- THE PROBLEM:
The response must contain every line below in which "cookies" appears.

- INPUT:
====

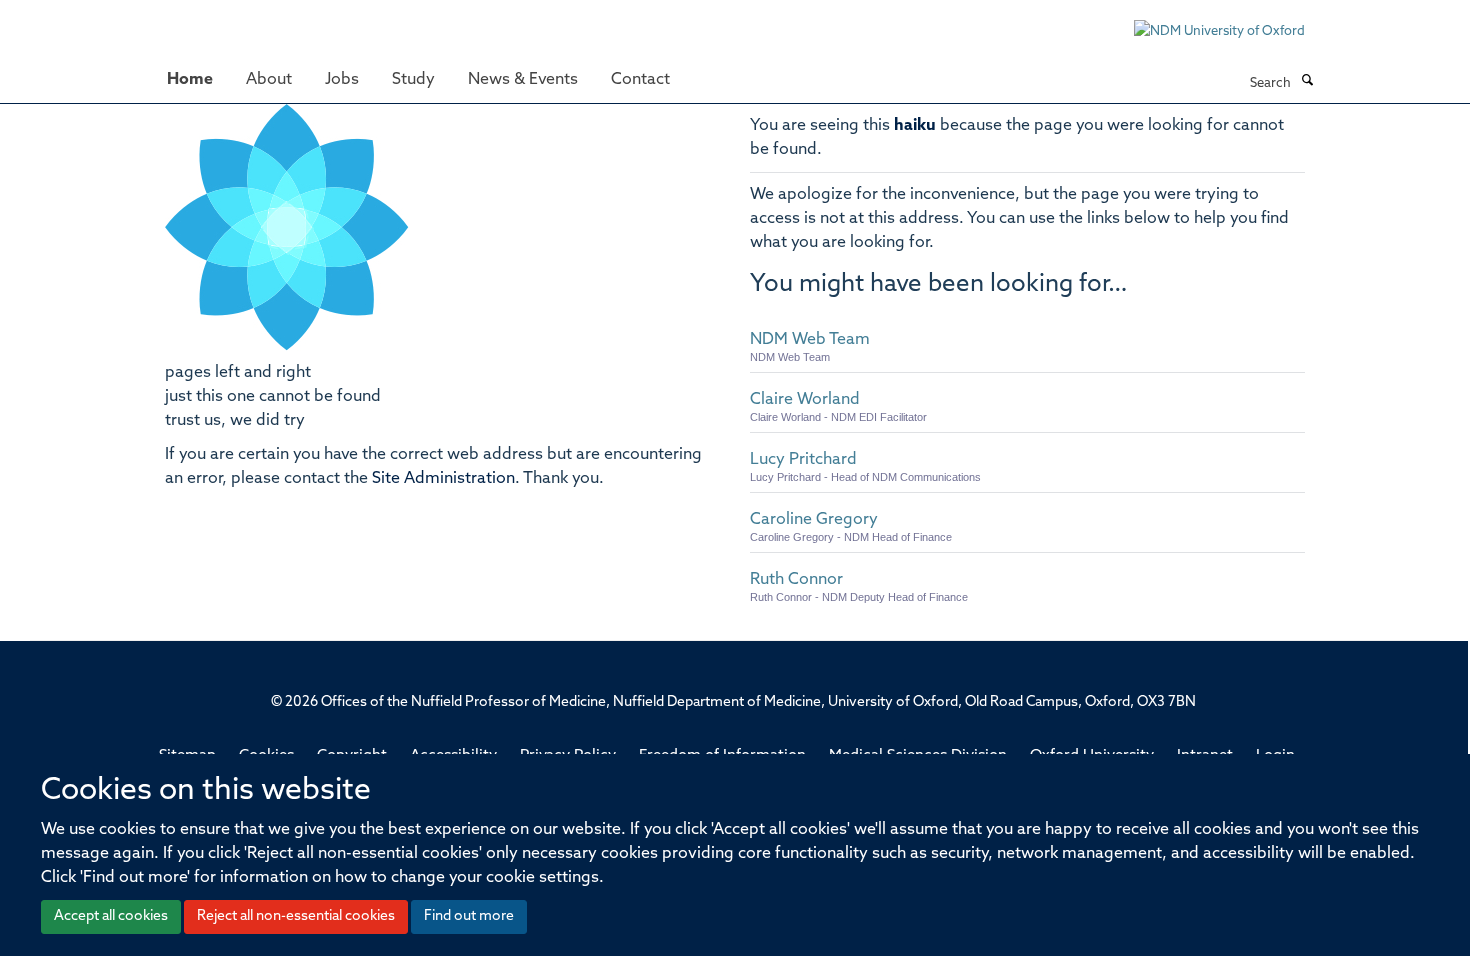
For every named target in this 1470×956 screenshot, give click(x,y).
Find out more (469, 916)
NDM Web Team (810, 340)
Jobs (342, 80)
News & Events (523, 80)
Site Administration (443, 479)
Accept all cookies (111, 916)
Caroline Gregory (814, 520)
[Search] (1307, 82)
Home (190, 80)
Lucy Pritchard (803, 460)
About (269, 80)
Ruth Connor (796, 580)
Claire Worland (805, 400)
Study (413, 80)
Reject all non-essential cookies (296, 916)
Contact (640, 80)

====

- EXPECTED ANSWER:
Accept all cookies (111, 916)
Reject all non-essential cookies (296, 916)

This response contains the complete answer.